AI has become a critical tool used to assess the valuation of companies in M&A. Traditionally, valuation has been based on financial metrics such as revenue, profit, and cash flow. However, AI can now be used to analyze non-financial data, such as customer behavior and social media activity, which can provide a more comprehensive view of a company’s value. By using AI to analyze non-financial data, companies can get a more accurate valuation of the target company and make more informed decisions about whether to proceed with the acquisition.

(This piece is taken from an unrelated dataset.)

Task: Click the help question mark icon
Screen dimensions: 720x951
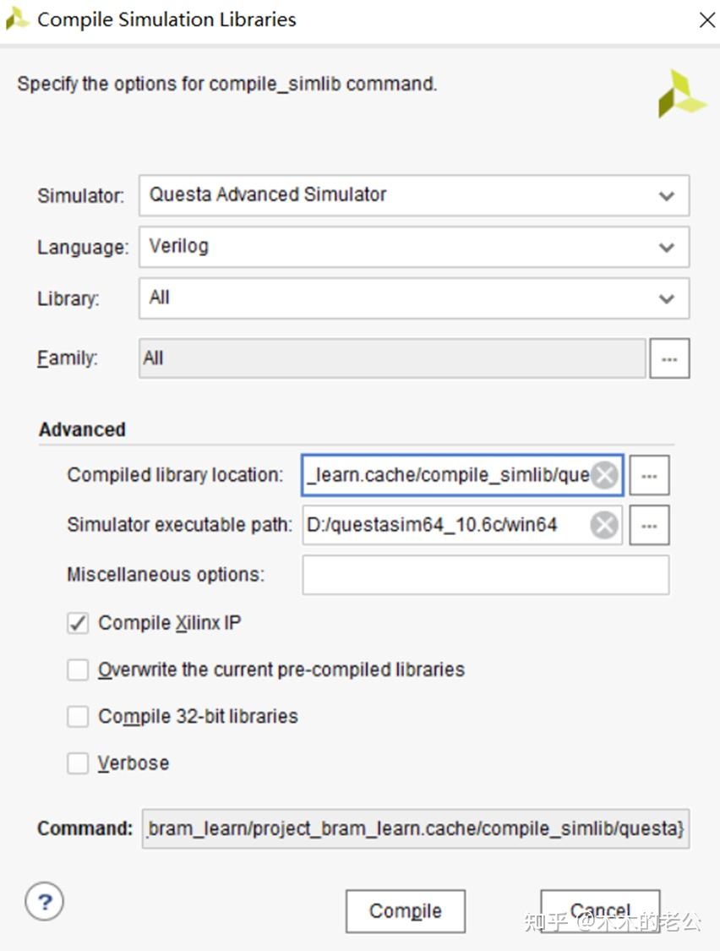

Additionally, AI is impacting M&A by helping companies integrate the target company after the acquisition transaction. Integrating two companies can be a complex and challenging process, but AI has the potential to make it a more seamless transition. For instance, AI can be used to analyze the data from both companies and identify areas of overlap and potential synergies. By identifying these areas, companies can more effectively integrate the two companies and achieve the desired synergies.
AI is continually changing the competitive landscape. As companies continue to adopt AI, they are becoming more efficient and effective, which means they can compete more effectively with other companies. This is particularly true in industries where AI can provide a significant competitive advantage, such as healthcare, finance, and retail thereby making them more attractive to potential suitors. As a result, companies that are slow to adopt AI may find themselves at a disadvantage when it comes to M&A.
Of course it is important to consider some of the potential risks that could result from the use of AI in the M&A process. For one, who should be liable in the event an AI program somehow inaccurately evaluates diligence documents? To offset this risk, law firms ought to find ways to manage such potential liability between themselves and their third-party AI providers. There could also be data security and confidentiality risks in the event of a data breach of an AI program that results in disclosure of confidential information.
Legal and ethical risks could arise from algorithmic biases in evaluating companies that may lead to discrimination or unfair practices. Despite such risks, AI has become even more common in the M&A process, and it will continue to grow. Thus, it is best to think strategically about the potential risks, and eventually, as demand increases, more solutions to manage such risk will likely become available.